_SELECTED PASSAGE:_
As of September 30, 2009, we have a working capital deficit of $2,716,389, and for the nine months ended, our cash used in operating activities amounted to $3,350,834.  We estimate our minimum investment needs during (i) the remainder of 2009 and (ii) calendar 2010, amount to $4,500,000 related to our natural gas processing plant and our natural gas properties within the Madisonville field.  Our results of natural gas operations amounted to a deficit of $4,571,269 for the nine months ended September 30, 2009.  Further, we have debt service and dividend requirements that will require cash payments.  We hold working interests in undeveloped leases, seismic options, lease options and foreign concessions and we have participated in seismic surveys and the drilling of test wells on undeveloped properties.  We plan further leasehold acquisitions and seismic operations for the remainder of 2009 and future periods.  Exploratory and developmental drilling is scheduled during 2010 and future periods on our undeveloped properties.  During the nine months ended September 30, 2009, we raised $850,000 in convertible notes that were converted into our Series B Preferred Stock on April 30, 2009, an additional $2,181,710 in our Series B Preferred Stock, and issued $1,177,000 in promissory notes. On September 30, 2009, we completed the sale of certain idle equipment from our natural gas processing plant for total cash proceeds of $2.5 million.  During October 2009, we issued a promissory note for total gross proceeds of $720,000 ( net proceeds of $691,200) and issued an additional 3,395,000 shares of Series B Preferred Stock for total gross proceeds of $2,546,250.  In addition to these items, we will need to raise additional equity or enter into new borrowing arrangements to finance our operating deficit and our continued participation in planned activities. If additional financing is not available, we will be compelled to reduce the scope of our business activities.  If we are unable to fund our operating cash flow needs and planned capital investments, it will be necessary to farm-out our interest in proposed wells, sell a portion of our interest in prospects, sell a portion of our interest in our producing oil and gas properties, reduce general and administrative expenses, or a combination of all of these factors.

_WRITTEN PROBLEM 1:_ In the passage on the company's finances, what total cash proceeds came from the September 30, 2009 sale of idle equipment from the natural gas processing plant?
_WRITTEN PROBLEM 2:_ Continue the passage on the company's finances, starting right after its last sentence.

_AVAILABLE DATA:_
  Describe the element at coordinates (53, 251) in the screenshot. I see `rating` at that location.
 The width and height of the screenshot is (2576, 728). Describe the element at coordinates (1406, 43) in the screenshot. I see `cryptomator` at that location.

_EXERCISE RESULT 1:_ $2.5 million

_EXERCISE RESULT 2:_
3.     RECENTLY ISSUED ACCOUNTING PRONOUNCEMENTS:

 

In December 2007, the FASB issued ASC 805-10 (formerly SFAS No. 141 (revised 2007)), Business Combinations. ASC 805-10, which among other things, establishes principles and requirements for how the acquirer in a business combination (i) recognizes and measures in its financial statements the identifiable assets acquired, the liabilities assumed, and any noncontrolling interest in the acquired business, (ii) recognizes and measures the goodwill acquired in the business combination or a gain from a bargain purchase, and (iii) determines what information to disclose to enable users of the financial statements to evaluate the nature and financial effects of the business combination. ASC 805-10  is effective for fiscal years beginning on or after December 15, 2008, with early adoption prohibited. This standard will change our accounting treatment for business combinations on a prospective basis.

 

In December 2007, the FASB issued ASC 810-10 (formerly SFAS No. 160), Noncontrolling Interests in Consolidated Financial Statements, an Amendment of ASC 860-10 (formerly ARB No. 51). ASC 810-10 establishes accounting and reporting standards for noncontrolling interests in a subsidiary and for the deconsolidation of a subsidiary. Minority interests are recharacterized as noncontrolling interests and classified as a component of equity. It also establishes a single method of accounting for changes in a parent’s ownership interest in a subsidiary and requires expanded disclosures. This statement is effective for fiscal years beginning on or after December 15, 2008, with early adoption prohibited. The adoption of ASC 810-10 on January 1, 2009 did not have a material impact on our financial position or results of operations.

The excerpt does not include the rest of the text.